Das Highlight von Bun Cha bleibt jedoch die Brühe, welche das Gericht erst besonders macht. Um eine süße und gleichzeitig etwas sauere Brühe zu kreieren, verwendet der Koch Fischsauce, Essig und braunen Zucker. Obwohl die Zutaten simpel sind, schmeckt jede Sauce verschieden. Das Verhältnis der Elemente macht jede Bun Cha anders. Ob eine Bun Cha gut oder schlecht ist, wird also anhand der Brühe bewertet.
In der Brühe sind meist noch hauchdünn geschnittene Karotten- und Papaya-Stückchen, welche die Geschmacksvielfalt nochmals erweitern.

Ohne ein weiteres Schälchen wären vietnamesische Gerichte nicht komplett. Zu finden darin sind frischer Salat, Thai Basilikum, eine besondere Art Minze, Bananenblume und Koriander.

Wann isst man Bun Cha?

In der Vergangenheit wurde dieses Gericht nur zu Mittag gegessen. Heutzutage, nachdem Läden oft von früh morgens bis spät abends geöffnet haben, kann man Bun Cha zu welcher Mahlzeit auch immer essen.

Wie isst man Bun Cha?

Es gibt eigentlich keinen falschen Weg, das zu essen.
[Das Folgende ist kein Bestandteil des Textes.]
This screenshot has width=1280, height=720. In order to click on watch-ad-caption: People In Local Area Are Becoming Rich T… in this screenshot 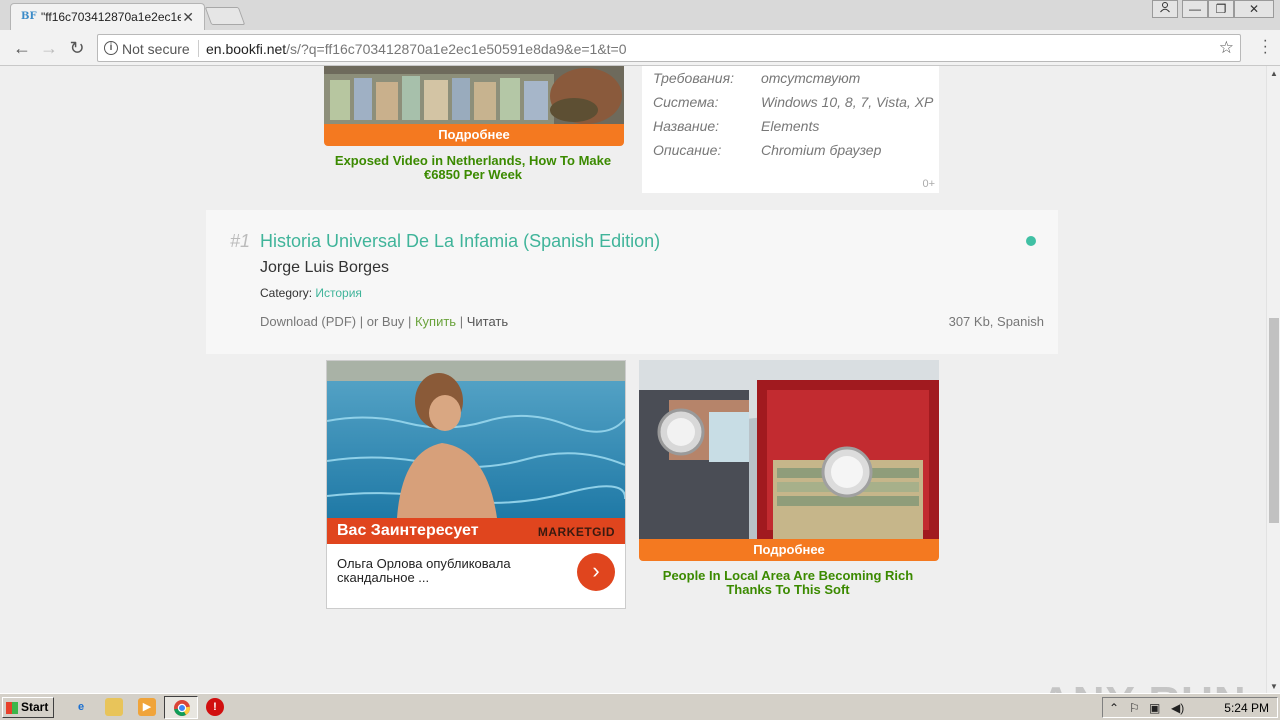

Hauptsache ist, dass man Bun Cha isst!
Wie auch immer, es gibt zwei verschiedene Möglichkeiten, das Gericht zu verspeisen: die nördliche und die südliche Variante.
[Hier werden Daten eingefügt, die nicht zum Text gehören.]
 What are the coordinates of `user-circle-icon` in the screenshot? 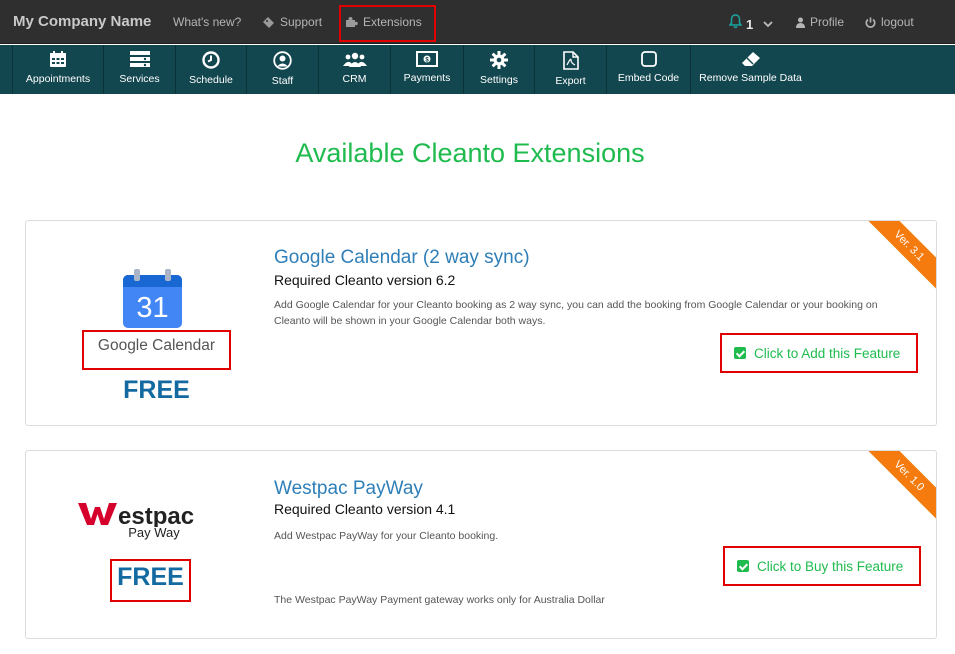 It's located at (282, 60).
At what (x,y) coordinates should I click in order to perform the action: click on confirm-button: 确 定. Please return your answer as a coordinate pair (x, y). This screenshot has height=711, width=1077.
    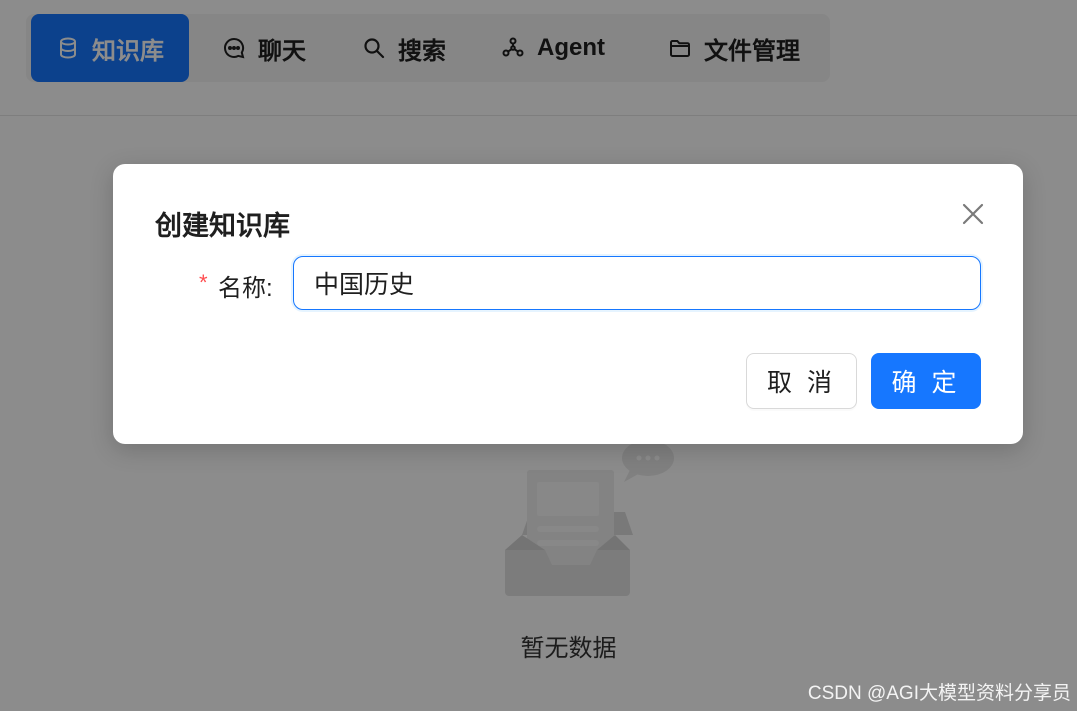
    Looking at the image, I should click on (926, 381).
Im Süden Vietnams wird generell alles und zwar wirklich so gut wie alles gerollt und „eingepackt“ wie bei einem Wrap.
Wenn du es also magst, dein Essen kompakt einzurollen, nimmst du ein großes Salatblatt, packst das Fleisch, die Nudeln und die Kräuter darauf und rollst das ganze. Jetzt dippst du das Ganze in die Brühe und nimmst einen großen Bissen.
Der größte Vorteil davon ist definitiv, dass du mit deinen Händen essen kannst und es so egal ist, wie gut du mit Essstäbchen umgehen kannst.
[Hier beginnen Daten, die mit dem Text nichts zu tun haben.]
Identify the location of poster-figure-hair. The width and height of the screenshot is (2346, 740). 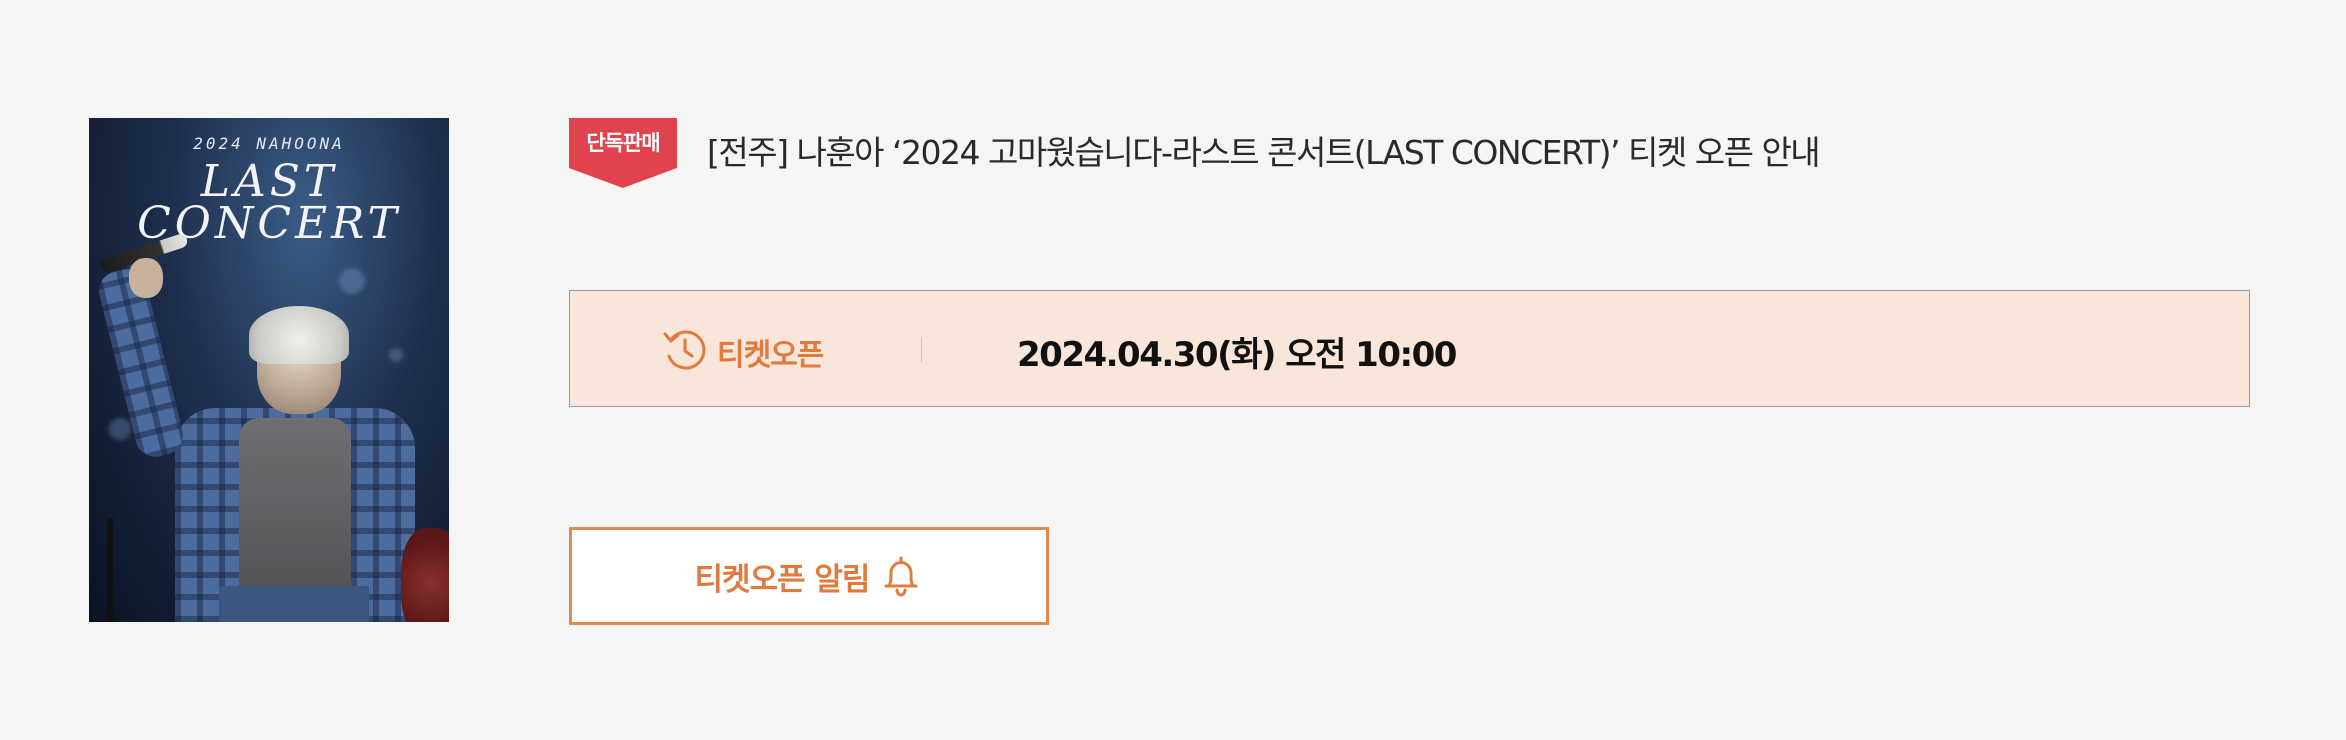
(299, 335).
Falls du aber zeigen möchtest, welche Essstäbchen-Ess-Fähigkeiten du (entwickelt) hast, solltest du die Hanoier Variante wählen! Die nördliche Art, Bun Cha zu verzehren ist wesentlich einfacher. Alles, was du zu tun hast, ist, Fleisch, Nudeln und Kräuter in die Brühe zu befördern, ordentlich zu mischen und es dann wie eine Schüssel Pho zu essen.
Nachdem die Nudeln in Kombination mit der Brühe glitschig werden, kann dieser Weg sowohl lustig als auch herausfordernd sein, wenn man kein Esstäbchen-Meister ist.
Nun weißt du, wie Profis also Bun Cha essen.
Das kannst du jetzt gleich machen!
Vorausgesetzt du hast gerade eine Portion Bun Cha vor die stehen…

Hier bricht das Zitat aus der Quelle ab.